For Ancestry.com databases, sometimes we speak of database records. The concept of a record differs a little bit between database programmers and genealogists, so it would probably be a good thing to help you understand what an Ancestry.com database record is.
A record is the smallest displayable unit of a database. That seems easy enough, but let's show some particular examples.

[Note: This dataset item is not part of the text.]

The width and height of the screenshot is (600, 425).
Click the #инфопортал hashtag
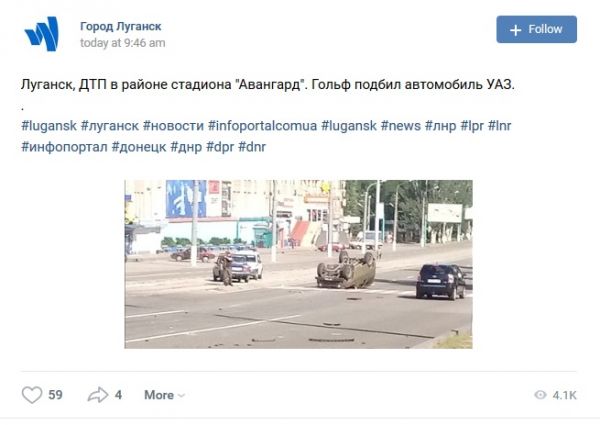click(64, 147)
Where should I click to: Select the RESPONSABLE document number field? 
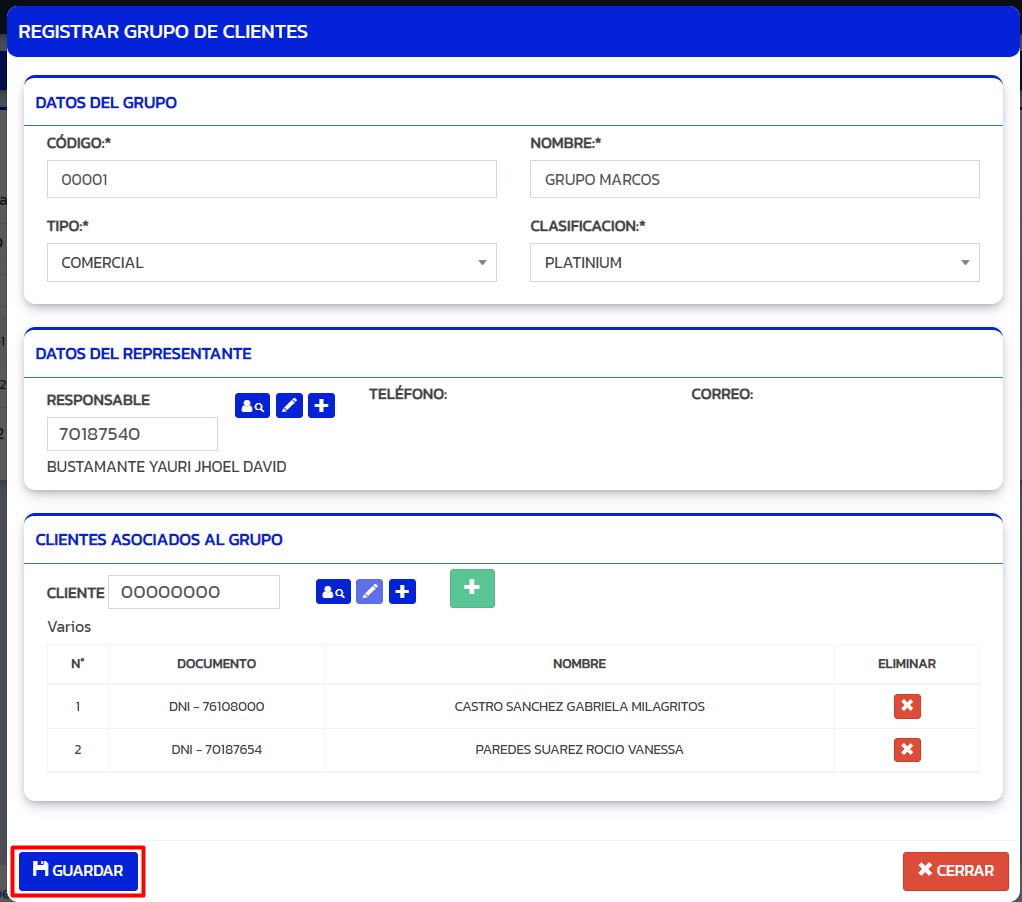point(132,434)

|Database Type||A record is||Names per record||Example|
|Vital records||One event, such as a birth, marriage or death||One vital event typically names several people||England & Wales, FreeBMD Birth Index: 1837-1983|
|Newspaper (images)||One page||Estimated||The New-York Times, 15 April 1865|
|Book (images)||One page||Estimated||ANZAC Memorial, 1914-1918|
|Folio||One folio (paragraph)||Estimated||Virginia Colonial Soldiers|
|Photograph||One photograph||Estimated||Public Member Photos|
|Map||One map||Estimated||Lewis & Clark's Journey|
|Table-style||One row||One or more||WWI Civilian Draft Registrations|
|Table and image||One row||One or more||1880 US Federal Census|
|Image with special name handling||I'm not clear if it is one name or one image||Not clear||Who’s Who in Australia, 1921-1950 ? Yearbooks|
|Tree||One individual||One||Public Member Trees|
The table shows a database type of "folio." You may be aware that Ancestry.com was an outgrowth of Paul Allen's earlier company, Folio, which produced electronic books wherein the smallest searchable unit was a "folio" which typically was a paragraph. Many of the old databases from the early days of Ancestry.com give me the distinct impression they were either converted from Folio format, or Folio's technology was originally used in some fashion to publish the database on Ancestry.com.